-- Data for this exercise --
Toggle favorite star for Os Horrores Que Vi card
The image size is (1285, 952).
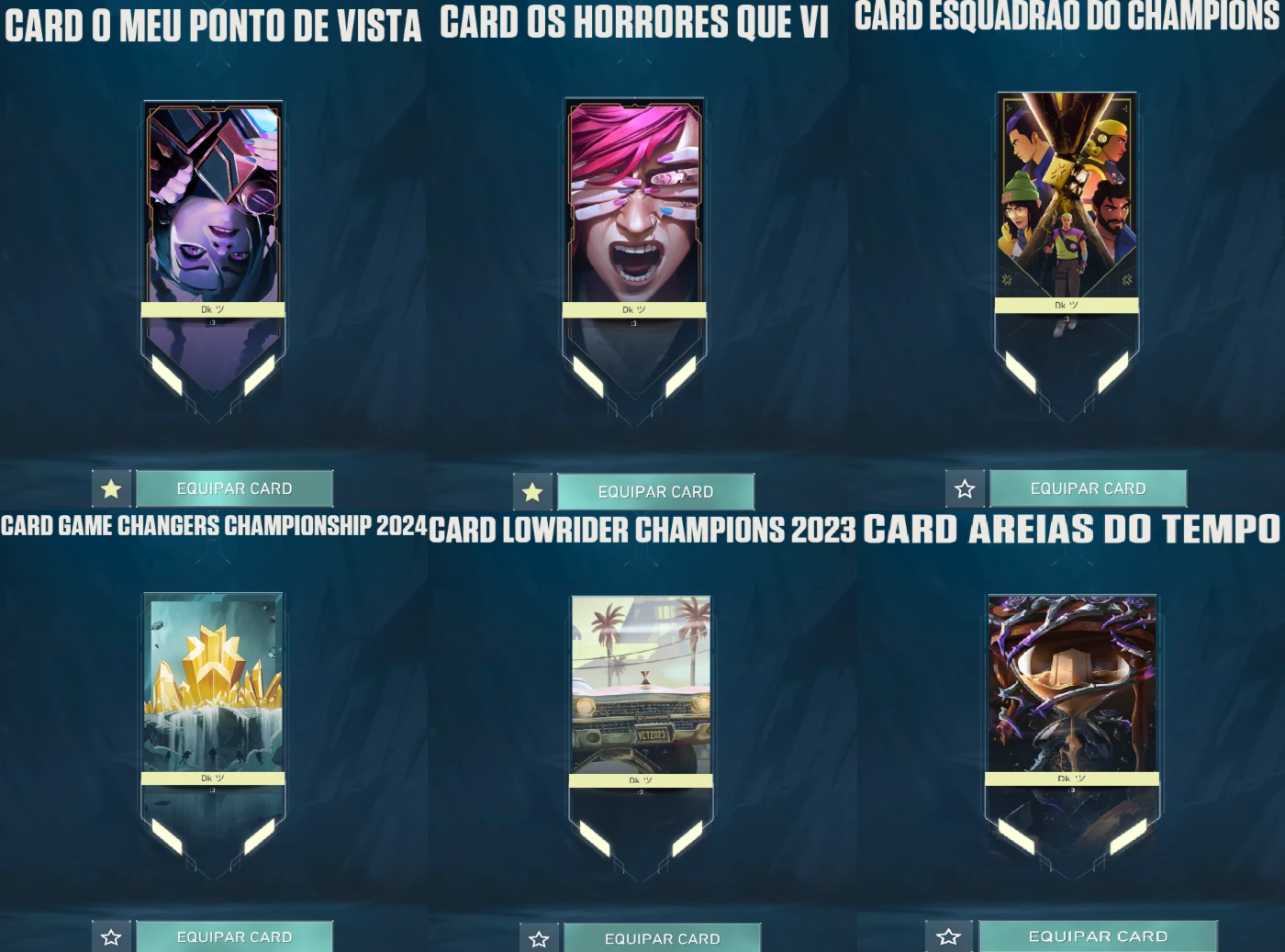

--

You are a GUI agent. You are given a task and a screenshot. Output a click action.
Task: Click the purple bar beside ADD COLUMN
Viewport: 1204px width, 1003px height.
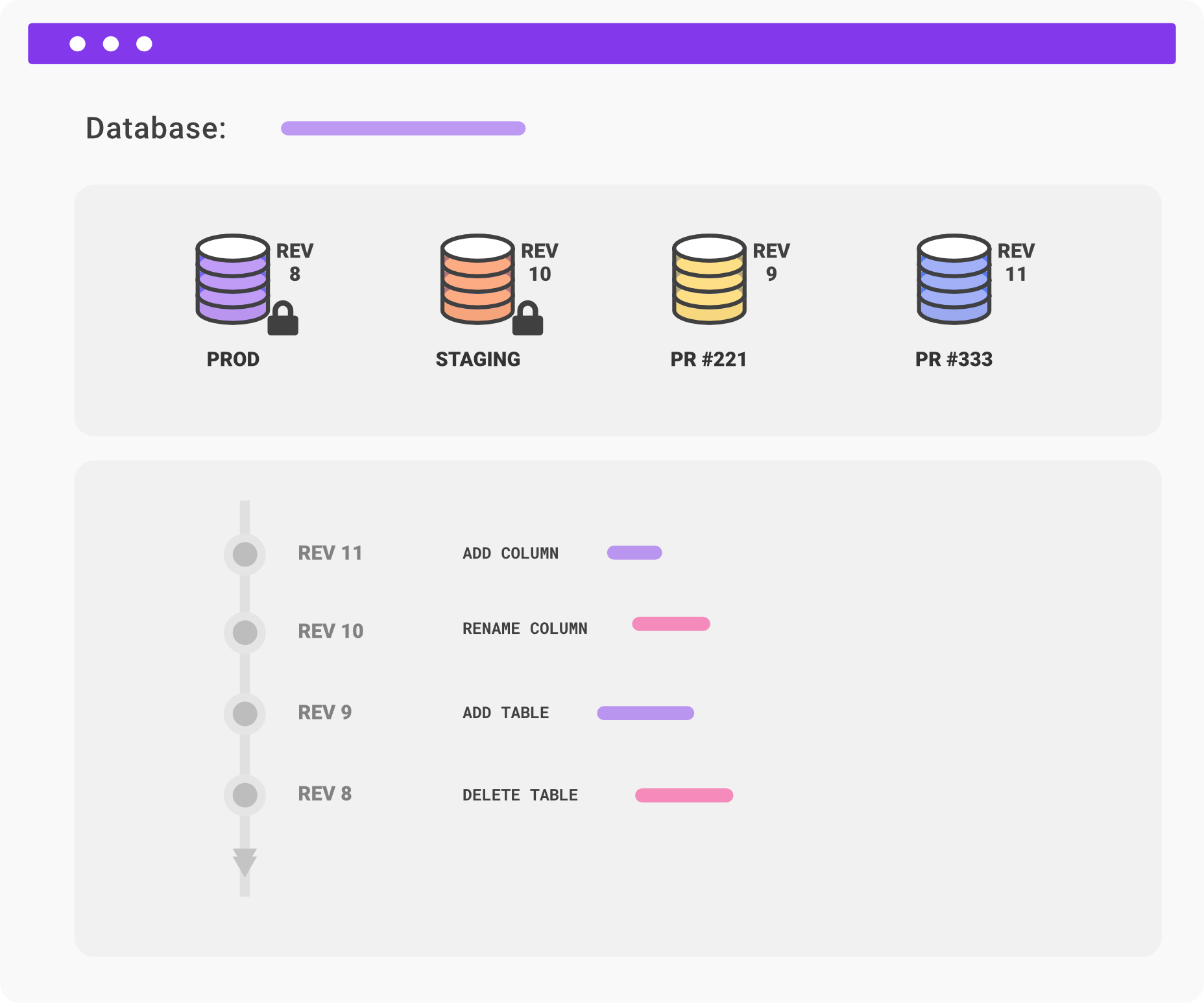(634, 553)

-- What the exercise asks --
Using the listing above, copy exactly the line that contains "Toggle favorite star", the line that contains "The image size is (1285, 952).", and each line that falls between them.

-- Solution --
Toggle favorite star for Os Horrores Que Vi card
The image size is (1285, 952).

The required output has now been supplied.